(YOUR TASK) Lines containing the word "column" are the ones to copy from the records below.

[Stored data entries]
=====

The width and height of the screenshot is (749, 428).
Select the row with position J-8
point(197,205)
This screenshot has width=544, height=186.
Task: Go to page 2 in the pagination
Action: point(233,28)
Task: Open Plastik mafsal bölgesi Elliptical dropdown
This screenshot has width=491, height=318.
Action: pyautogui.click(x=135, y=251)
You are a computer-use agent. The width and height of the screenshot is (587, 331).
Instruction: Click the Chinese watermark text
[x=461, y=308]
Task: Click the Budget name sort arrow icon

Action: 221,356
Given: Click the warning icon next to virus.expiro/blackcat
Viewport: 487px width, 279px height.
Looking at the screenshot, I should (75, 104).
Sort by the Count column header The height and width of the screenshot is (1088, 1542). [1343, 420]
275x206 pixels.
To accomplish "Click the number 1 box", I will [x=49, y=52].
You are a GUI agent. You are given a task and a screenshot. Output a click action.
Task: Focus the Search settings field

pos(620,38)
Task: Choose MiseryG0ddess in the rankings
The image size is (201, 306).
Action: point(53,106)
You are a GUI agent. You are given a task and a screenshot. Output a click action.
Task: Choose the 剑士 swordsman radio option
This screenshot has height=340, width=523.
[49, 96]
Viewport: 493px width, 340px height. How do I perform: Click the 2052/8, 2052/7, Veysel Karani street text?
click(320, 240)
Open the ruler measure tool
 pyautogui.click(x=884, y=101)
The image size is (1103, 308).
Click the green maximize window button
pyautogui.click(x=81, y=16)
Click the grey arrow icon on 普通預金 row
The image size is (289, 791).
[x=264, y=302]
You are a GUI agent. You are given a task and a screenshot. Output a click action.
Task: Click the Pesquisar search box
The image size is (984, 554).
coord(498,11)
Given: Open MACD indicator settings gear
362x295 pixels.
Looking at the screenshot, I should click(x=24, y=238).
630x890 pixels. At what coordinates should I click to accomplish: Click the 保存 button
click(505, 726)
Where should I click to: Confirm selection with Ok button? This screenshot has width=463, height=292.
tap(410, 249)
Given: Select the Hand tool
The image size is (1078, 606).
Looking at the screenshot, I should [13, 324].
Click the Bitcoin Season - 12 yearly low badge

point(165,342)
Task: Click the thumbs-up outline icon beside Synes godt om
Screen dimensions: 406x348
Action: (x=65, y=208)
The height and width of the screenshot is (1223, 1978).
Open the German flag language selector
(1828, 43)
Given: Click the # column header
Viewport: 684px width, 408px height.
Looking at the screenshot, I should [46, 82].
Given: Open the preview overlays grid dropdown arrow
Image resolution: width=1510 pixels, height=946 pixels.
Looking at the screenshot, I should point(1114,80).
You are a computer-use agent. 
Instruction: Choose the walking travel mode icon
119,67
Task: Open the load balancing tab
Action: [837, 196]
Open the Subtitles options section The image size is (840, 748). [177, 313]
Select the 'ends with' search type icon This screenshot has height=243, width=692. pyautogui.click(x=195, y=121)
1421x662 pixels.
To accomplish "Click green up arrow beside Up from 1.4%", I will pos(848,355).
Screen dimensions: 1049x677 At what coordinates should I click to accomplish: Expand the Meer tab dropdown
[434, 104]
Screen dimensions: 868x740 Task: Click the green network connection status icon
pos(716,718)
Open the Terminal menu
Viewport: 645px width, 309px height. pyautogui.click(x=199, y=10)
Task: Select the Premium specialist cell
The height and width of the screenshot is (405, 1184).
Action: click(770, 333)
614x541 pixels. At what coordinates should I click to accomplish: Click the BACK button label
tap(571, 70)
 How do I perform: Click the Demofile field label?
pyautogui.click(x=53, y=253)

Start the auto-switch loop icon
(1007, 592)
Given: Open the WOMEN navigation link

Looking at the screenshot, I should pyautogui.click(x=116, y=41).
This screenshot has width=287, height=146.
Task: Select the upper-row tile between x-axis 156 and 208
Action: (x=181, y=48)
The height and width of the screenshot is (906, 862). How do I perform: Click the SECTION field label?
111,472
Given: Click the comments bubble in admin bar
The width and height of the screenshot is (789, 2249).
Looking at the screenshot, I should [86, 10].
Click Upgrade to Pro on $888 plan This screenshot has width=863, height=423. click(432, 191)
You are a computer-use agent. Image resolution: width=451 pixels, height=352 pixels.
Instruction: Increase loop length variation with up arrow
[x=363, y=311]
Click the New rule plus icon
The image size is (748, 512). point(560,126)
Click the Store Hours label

=====

(ANSWER TO THIS EXERCISE)
Sort by the Count column header The height and width of the screenshot is (1088, 1542). [1343, 420]
Given: Click the # column header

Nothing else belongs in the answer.